[START]
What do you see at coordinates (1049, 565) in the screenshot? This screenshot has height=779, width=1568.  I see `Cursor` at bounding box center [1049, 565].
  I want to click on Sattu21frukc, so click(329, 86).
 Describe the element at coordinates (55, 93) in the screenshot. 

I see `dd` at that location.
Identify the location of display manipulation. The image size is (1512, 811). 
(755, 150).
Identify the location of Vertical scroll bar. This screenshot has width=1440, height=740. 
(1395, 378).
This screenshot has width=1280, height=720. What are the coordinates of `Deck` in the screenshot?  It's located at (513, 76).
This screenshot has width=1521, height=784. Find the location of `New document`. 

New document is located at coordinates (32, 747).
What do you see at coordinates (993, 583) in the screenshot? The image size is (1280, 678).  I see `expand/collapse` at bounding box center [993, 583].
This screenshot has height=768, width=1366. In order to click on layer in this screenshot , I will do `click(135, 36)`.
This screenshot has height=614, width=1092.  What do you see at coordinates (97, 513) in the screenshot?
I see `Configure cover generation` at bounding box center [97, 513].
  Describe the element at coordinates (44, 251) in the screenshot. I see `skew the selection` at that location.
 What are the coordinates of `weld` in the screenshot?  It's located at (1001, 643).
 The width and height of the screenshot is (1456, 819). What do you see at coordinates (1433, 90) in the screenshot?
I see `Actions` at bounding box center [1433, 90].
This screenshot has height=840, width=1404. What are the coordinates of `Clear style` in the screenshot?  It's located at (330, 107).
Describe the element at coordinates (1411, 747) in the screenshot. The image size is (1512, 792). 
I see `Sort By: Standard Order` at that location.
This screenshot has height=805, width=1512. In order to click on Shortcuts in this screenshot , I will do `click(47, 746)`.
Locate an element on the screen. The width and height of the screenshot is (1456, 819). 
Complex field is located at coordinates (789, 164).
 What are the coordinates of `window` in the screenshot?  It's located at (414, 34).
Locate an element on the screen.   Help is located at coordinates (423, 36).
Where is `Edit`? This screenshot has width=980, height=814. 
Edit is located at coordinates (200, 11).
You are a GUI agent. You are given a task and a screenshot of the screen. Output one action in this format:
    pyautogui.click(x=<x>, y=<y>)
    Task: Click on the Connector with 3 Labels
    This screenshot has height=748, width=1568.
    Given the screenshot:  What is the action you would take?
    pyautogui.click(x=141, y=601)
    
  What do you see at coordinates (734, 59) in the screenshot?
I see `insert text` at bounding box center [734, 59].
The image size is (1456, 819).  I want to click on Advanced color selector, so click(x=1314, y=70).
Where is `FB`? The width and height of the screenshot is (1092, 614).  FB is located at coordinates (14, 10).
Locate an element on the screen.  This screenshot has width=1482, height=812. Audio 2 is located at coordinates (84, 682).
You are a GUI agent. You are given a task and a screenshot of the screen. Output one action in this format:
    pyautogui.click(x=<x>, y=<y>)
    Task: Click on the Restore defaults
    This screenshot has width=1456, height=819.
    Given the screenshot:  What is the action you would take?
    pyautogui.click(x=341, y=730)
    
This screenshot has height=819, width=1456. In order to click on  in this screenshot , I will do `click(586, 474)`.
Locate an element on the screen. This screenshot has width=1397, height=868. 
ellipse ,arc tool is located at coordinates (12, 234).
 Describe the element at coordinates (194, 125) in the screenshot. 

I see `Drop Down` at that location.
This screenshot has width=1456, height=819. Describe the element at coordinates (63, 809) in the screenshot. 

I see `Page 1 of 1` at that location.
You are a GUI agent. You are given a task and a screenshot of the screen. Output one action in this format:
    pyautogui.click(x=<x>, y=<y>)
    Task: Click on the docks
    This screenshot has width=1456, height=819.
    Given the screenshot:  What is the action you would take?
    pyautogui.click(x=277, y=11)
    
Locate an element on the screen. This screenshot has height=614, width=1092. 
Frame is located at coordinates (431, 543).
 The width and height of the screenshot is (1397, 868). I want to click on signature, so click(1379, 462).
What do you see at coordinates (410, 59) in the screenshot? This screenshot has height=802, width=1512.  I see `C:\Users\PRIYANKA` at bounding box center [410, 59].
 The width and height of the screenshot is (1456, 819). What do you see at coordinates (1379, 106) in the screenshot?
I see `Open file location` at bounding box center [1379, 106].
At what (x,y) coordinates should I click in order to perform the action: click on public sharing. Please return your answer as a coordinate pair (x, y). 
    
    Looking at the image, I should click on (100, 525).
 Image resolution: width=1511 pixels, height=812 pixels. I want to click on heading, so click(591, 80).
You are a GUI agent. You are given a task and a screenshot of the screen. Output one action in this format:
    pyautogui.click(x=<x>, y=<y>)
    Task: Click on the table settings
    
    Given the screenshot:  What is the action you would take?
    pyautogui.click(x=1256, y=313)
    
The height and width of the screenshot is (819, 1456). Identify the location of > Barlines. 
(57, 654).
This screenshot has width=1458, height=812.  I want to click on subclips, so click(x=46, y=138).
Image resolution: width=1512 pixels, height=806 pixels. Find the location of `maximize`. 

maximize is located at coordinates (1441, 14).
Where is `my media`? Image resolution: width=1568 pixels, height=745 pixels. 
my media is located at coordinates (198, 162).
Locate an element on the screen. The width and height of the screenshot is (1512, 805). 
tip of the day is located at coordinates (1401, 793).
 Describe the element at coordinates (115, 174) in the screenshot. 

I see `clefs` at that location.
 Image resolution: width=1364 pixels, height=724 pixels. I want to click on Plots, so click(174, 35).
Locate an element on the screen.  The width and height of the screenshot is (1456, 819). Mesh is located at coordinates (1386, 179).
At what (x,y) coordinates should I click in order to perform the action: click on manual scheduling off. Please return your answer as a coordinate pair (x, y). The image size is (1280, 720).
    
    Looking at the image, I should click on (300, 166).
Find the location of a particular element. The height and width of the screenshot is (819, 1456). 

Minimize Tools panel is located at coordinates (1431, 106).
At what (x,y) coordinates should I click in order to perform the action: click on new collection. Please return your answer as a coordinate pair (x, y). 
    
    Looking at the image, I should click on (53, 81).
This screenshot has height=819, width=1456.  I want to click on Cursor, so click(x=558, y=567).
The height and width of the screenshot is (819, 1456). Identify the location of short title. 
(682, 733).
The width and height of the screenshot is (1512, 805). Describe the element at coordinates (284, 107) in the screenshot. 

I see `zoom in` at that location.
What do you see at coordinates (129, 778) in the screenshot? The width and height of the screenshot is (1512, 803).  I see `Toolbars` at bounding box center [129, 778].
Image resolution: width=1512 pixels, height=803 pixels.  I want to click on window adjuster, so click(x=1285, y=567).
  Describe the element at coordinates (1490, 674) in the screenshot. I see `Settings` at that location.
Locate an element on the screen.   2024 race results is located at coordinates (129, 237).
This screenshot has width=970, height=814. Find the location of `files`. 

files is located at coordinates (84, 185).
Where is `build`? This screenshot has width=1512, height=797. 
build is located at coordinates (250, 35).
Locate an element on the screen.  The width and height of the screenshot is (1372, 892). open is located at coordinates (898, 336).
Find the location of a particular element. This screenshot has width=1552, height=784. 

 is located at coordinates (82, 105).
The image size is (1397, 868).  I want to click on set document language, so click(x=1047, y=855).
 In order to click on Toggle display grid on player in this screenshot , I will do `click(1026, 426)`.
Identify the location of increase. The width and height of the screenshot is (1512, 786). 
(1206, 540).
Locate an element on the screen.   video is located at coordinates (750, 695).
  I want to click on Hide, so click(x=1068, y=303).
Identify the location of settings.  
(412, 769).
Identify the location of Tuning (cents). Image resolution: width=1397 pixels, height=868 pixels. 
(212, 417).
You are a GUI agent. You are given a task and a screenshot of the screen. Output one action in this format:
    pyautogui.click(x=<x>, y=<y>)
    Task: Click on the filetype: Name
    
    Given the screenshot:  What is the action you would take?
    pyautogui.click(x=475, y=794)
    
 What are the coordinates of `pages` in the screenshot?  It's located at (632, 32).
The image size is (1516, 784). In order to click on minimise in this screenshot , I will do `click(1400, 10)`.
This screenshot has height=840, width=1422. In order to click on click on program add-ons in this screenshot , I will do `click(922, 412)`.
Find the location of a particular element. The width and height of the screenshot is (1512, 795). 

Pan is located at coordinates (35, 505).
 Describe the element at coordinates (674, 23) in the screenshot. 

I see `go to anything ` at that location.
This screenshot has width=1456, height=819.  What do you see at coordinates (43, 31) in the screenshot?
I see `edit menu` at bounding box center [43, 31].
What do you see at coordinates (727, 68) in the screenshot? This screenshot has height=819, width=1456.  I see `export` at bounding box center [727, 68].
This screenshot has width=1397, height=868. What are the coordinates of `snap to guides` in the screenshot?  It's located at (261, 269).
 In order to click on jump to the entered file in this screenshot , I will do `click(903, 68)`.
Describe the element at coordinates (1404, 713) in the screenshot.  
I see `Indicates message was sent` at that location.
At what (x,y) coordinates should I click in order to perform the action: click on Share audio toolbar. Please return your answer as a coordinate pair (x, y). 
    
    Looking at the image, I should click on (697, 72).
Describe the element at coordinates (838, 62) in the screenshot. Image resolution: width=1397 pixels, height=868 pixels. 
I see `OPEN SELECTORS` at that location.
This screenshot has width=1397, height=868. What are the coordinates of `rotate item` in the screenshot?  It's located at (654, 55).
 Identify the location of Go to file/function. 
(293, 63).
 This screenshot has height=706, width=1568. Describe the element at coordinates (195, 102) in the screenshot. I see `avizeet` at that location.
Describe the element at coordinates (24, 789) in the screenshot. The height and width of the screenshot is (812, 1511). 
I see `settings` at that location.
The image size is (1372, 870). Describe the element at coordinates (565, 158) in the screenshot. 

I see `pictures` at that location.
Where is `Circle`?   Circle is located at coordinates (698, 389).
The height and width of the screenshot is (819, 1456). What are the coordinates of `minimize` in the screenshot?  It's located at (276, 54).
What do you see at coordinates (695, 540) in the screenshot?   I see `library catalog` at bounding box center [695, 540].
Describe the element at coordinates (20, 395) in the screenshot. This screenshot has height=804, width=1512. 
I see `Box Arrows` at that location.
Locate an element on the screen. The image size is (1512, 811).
[END]
→ Aim
Revise the entries from the start through the line containing "What do you see at coordinates (993, 583)", replacing "Identify" with "Determine" and leaving everything else unchanged; return only those lines.

→ Response to this task
What do you see at coordinates (1049, 565) in the screenshot? This screenshot has height=779, width=1568.  I see `Cursor` at bounding box center [1049, 565].
  I want to click on Sattu21frukc, so click(329, 86).
 Describe the element at coordinates (55, 93) in the screenshot. 

I see `dd` at that location.
Determine the location of display manipulation. The image size is (1512, 811). 
(755, 150).
Determine the location of Vertical scroll bar. This screenshot has width=1440, height=740. 
(1395, 378).
This screenshot has width=1280, height=720. What are the coordinates of `Deck` in the screenshot?  It's located at (513, 76).
This screenshot has width=1521, height=784. Find the location of `New document`. 

New document is located at coordinates (32, 747).
What do you see at coordinates (993, 583) in the screenshot? The image size is (1280, 678).  I see `expand/collapse` at bounding box center [993, 583].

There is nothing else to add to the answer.